Estoy en mi terraza, en el columpio-mecedora, medio tumbada. La cabeza y los pies en los hierros laterales, la espalda apoyada en los almohadones. Siempre valoré el tener esta apertura al cielo. Las ventanas siempre deberían dar al campo y si no es posible, que se vea el cielo por el que poder escapar”, escribió Celia Sastre en el taller literario de Cristina Villanueva en Buenos Aires. No es raro. Salvo porque esas nubes que veía Celia eran de España, el lugar donde nació y vivió sus 69 años, 32 casada. Su hijo Juan de la Matta Sastre –45 años, es ingeniero agrónomo que vive de enseñar a navegar en velero, con dos hijos– y Javier –el pequeño, dice ella, pero Javier ya es papá de tres pequeños– es ingeniero industrial. Los dos la esperan en España y ven a su mamá por fotos. La abuela que decidió contarles por mail a sus nietos de otros rumbos cuenta: “Decidí viajar porque siempre me gustó y, en este momento, pude ponerme en marcha. Trabajé como asistente social para la Administración y me jubilé a los 65 años. El duelo de mi ultimo hijo que murió en el año 2004 me había dejado varada, pero una vez que me recompuse un poco, deseé estar mejor cada vez y para eso nada como hacer lo que gusta, viajar y conocer sitios y gente nueva. Llevé el billete cuatro meses en mi bolso, esperando al 6 de enero de 2006, fecha de mi salida de Barcelona. Lo necesitaba, el salir, como el respirar”, relata sobre ese regalo de Reyes que se hizo sin jubilarse de ganas de viajar, a ya más de un año de emprender el vuelo.
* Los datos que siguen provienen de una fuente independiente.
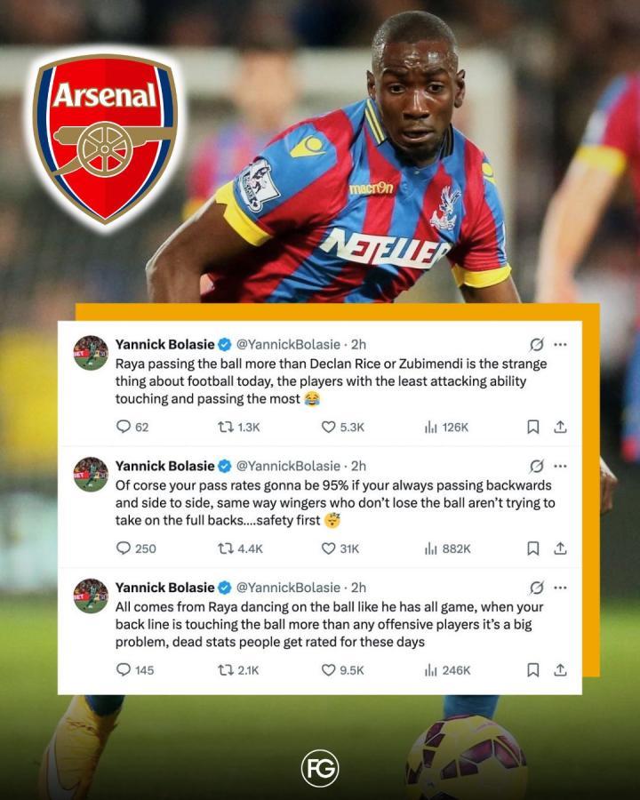View analytics showing 882K views
The height and width of the screenshot is (800, 640).
coord(448,548)
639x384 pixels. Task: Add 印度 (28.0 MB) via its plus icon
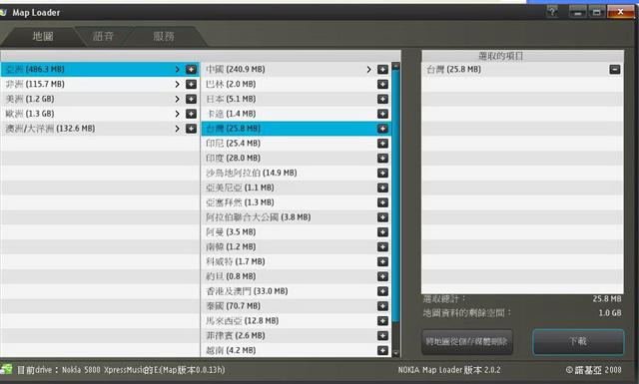[x=382, y=158]
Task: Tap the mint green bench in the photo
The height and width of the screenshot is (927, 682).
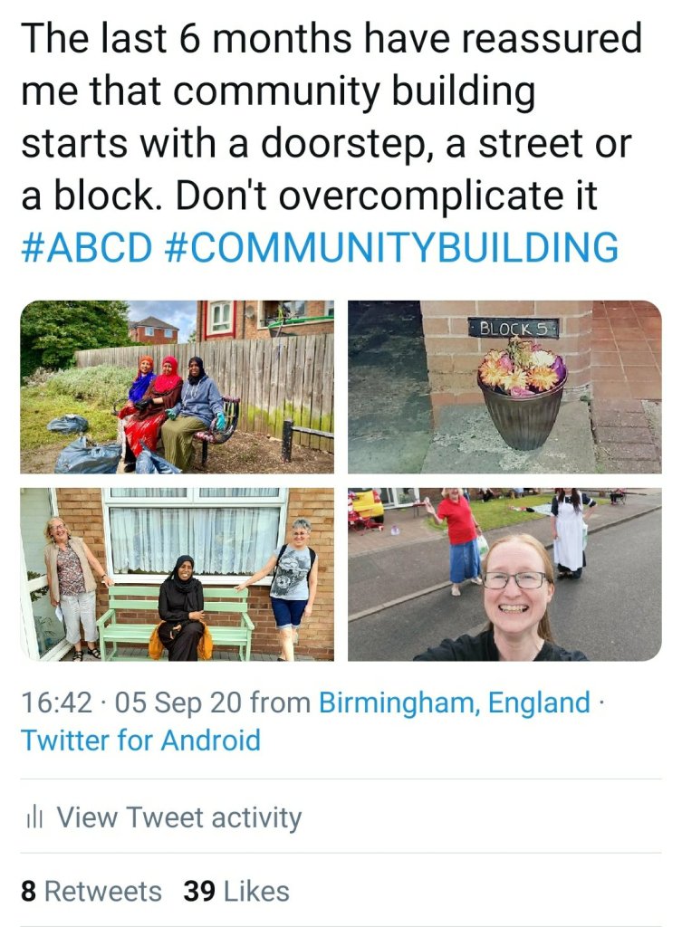Action: coord(175,621)
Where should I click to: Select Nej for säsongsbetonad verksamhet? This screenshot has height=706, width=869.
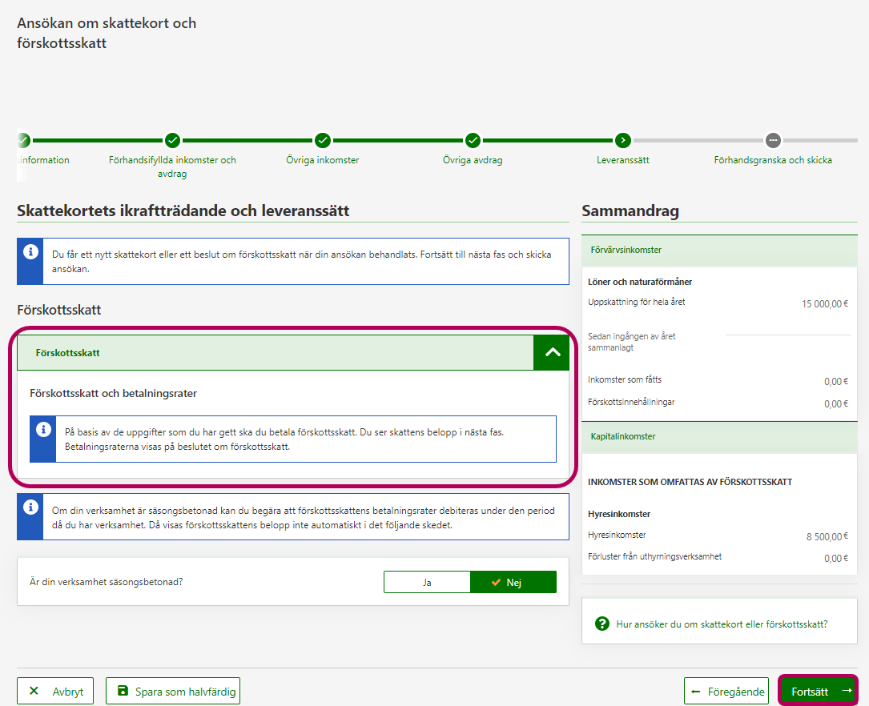pos(513,582)
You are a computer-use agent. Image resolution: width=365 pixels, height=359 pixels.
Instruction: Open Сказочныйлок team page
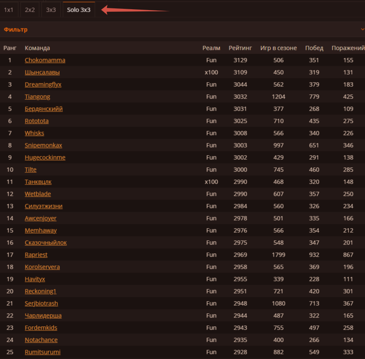click(x=46, y=242)
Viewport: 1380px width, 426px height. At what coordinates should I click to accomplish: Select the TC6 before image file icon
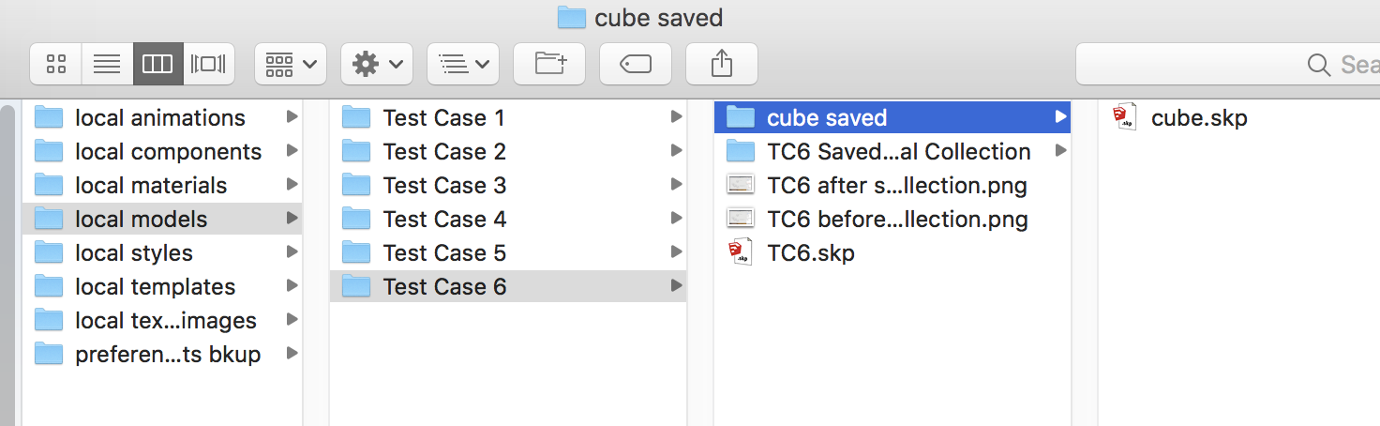click(x=741, y=219)
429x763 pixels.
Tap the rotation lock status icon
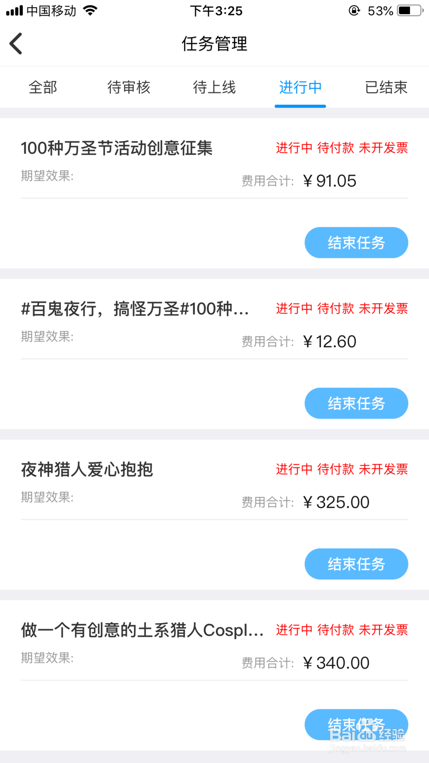coord(354,11)
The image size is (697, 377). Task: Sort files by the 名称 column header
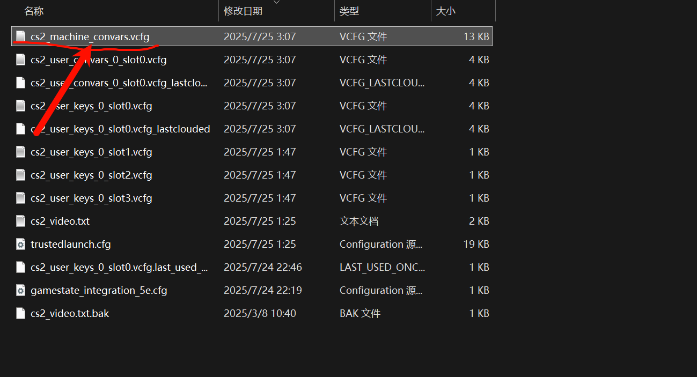[34, 11]
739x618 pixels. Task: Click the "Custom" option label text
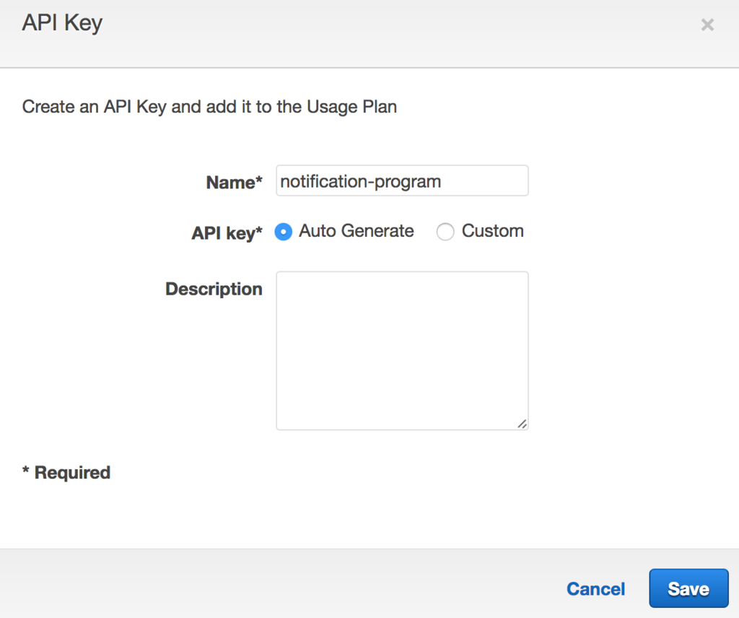coord(492,231)
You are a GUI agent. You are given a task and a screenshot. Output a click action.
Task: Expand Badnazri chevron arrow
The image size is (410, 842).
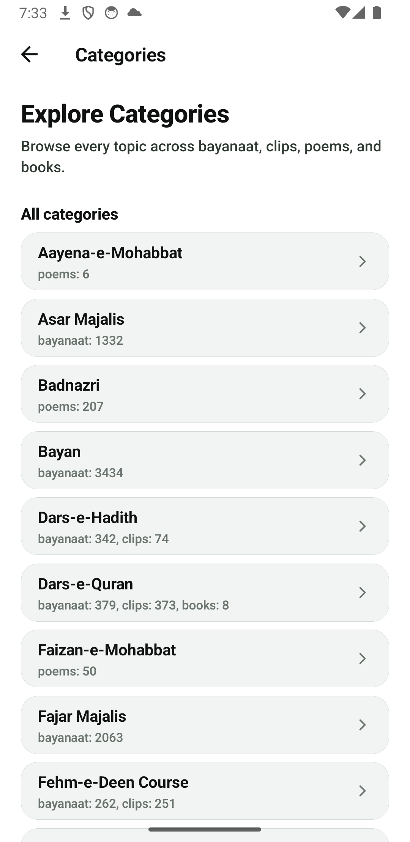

“Lo mejor del viaje siempre creo que es la gente –rescata–. La gente que conoces da vida a cada paisaje. Y, en eso, salir sola tiene muchas ventajas. Haces lo que quieres sin responsabilizar a nadie de tus decisiones ni seguir los deseos que no son los tuyos. Estás mucho más abocada para las relaciones con la gente. Yo he hecho viajes con personas a la que no les gustaba que hablase con otros y eso me amargó el viaje. En cambio, de este viaje es bueno todo.” Todo es una palabra que puede describirse, tomar forma de hielo extendido en paisaje o de arcoiris calcado en piedra. Todo es una palabra que evoca la alegría de la revancha, de haber encontrado el hueco por donde la vida oxigena y viene con yapa. “Me han encantado los Hielos, el Perito Moreno y el viaje en el barco por Ushuaia tan en el fin del mundo y tan maravilloso –detalla Celia sobre la Argentina que también pueden ser muchas–. Las montañas de colores del norte del país, esos pueblitos chicos, esas grandes salinas tan semejantes a un inmenso espacio de nieve. También me gustan mucho los dulces y toda la comida de aquí”, dice como en un diario de viaje con postales de su nuevo mapamundi. Pero no se trata sólo de mapas, sino de la idea de salirse del destino y encontrar el deseo. “Tengo claro que me merezco estas vacaciones. Por tantas cosas... por ser mujer, haber trabajado mucho, por haber sufrido, por haber deseado siempre hacerlo, porque sí.. ¿Si se lo merecen los jóvenes, que ahora no paran quietos, no lo vamos a merecer los menos jóvenes que nos lo hemos ganado con tantas cosas?”, se pregunta. Celia tiene más planes. Pero no boletos. No, de regreso.